From: linda Merle <>
Subject: Re: Savage - Fermanagh
Date: Fri, 13 Feb 1998 07:26:28 -0800

Hi Gaye,

> Descendants in Australia claim they
> referred to themselves as Scotch-Irish.
> How would I go about determining whether this is true and, hence, when and
> where they came from in Scotland?

The really correct answer is you'd trace them backwards to where
they came from Scotland. This isn't terribly easy -- or even possible.
You can make assumptions if they are Presbyterians and seemed (or
you seem) culturally Ulster Scots.

Surname origin is no proof, but for what it is worth, Savage is
Norman in origin. The name is common in Down, according to Bell
"The Book of Ulster Surnames", from old French salvage --from
Latin silvaticus "wild". The orign is Le Secur Thomas le
Sauvagewho came to England with William the C and settled in
Derbyshire. His son William le Savage, b c 1150, took part in
the Anglo Norman invasion of Ireland, coming in 1177 to Ulster
with John de Courcy. He was granted land in Upper Ards in Co
Down and built "a stronghold" at Ardkeen and became an Ulster
baron. His descendents held their land for 300 years against the
Gaelic septs but became 'hibernicised". In the Annals of the
Four Masers they recorded as Mac an tSabhaisigh. Sir Roland
Janico Savage, Lord of Lecale, was in 1482 seneschal of Ulser. He
was described by the Lord Deputy of Ireland as "the most famous
of the English of the province for his exploits against the
Irish.", but he revolted in 1515. By the end of the 16th century
the lord of the family was listed as an important Ulster rebel.

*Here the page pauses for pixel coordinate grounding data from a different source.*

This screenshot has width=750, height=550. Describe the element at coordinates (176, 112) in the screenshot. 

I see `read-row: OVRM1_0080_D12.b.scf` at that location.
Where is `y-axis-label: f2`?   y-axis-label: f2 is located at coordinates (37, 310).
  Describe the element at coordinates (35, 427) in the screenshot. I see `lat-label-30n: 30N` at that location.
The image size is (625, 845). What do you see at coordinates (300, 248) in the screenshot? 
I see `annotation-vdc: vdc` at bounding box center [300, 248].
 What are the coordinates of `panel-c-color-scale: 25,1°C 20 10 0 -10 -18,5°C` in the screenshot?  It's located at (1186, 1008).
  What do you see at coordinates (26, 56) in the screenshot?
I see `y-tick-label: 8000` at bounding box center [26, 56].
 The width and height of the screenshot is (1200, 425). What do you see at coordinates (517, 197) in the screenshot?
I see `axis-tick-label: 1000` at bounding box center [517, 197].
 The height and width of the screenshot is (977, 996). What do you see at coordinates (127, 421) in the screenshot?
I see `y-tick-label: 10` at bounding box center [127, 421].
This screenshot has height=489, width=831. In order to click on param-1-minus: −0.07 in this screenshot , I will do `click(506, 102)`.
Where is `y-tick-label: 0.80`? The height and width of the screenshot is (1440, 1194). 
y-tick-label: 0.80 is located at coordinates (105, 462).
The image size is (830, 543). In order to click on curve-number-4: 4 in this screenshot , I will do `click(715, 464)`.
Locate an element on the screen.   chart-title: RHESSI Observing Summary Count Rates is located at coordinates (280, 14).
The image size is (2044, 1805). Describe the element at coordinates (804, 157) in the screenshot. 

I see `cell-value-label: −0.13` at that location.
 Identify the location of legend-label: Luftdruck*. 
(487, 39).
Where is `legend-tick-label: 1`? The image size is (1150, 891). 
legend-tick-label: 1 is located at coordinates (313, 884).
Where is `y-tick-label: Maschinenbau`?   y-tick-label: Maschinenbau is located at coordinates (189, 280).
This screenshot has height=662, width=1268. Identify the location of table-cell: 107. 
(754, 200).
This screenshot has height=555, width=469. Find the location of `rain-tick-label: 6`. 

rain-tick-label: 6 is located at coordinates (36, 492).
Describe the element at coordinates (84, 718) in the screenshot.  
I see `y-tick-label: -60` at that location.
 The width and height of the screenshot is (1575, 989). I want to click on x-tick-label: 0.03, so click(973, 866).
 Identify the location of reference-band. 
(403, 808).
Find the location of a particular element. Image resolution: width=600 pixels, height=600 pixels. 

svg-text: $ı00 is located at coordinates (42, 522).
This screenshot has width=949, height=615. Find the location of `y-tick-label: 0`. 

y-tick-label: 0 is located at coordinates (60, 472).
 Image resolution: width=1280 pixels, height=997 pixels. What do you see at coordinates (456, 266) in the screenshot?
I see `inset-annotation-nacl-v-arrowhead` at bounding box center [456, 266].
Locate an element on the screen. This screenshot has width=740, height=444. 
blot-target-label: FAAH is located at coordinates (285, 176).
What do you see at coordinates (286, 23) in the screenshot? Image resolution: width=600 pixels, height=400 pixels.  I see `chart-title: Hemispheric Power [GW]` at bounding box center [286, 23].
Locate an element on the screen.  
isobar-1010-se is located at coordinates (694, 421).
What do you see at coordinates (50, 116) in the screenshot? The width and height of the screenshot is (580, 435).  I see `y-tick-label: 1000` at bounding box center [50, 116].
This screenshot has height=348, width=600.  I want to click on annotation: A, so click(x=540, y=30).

The next generation Henry Savage married into the Montgomery
family. Though the 1641 rebeling left Ards untouched, it is
beleived this marriage saved the family from disposession. They
were STILL HOLDING the land granted to William 800 years before.
It's not clear from the book if they rebelled or if the saving
was from the Irish, who went for the English first (saving the
Scots for "last").

A group of Savages in Portaferry became Nugents in 1814 when
an Andrew Savage, 1770-1846, high sheriff of Down, adopted the name
because he inherited a fortune from his great uncle Governor
John Nugent of Westmeath.

Thanks for asking -- I learned all this history. Now the list
has only has a couple questions of you: Are you rich too? And
if so, can we all come and stay free at your mansion??

Seriously, I suspect if you can tie your family into this one,
you will trace your family farther than most of us. I'd check
LDS catelog for published genealogies.

Lisvoy must be a town....anyone know?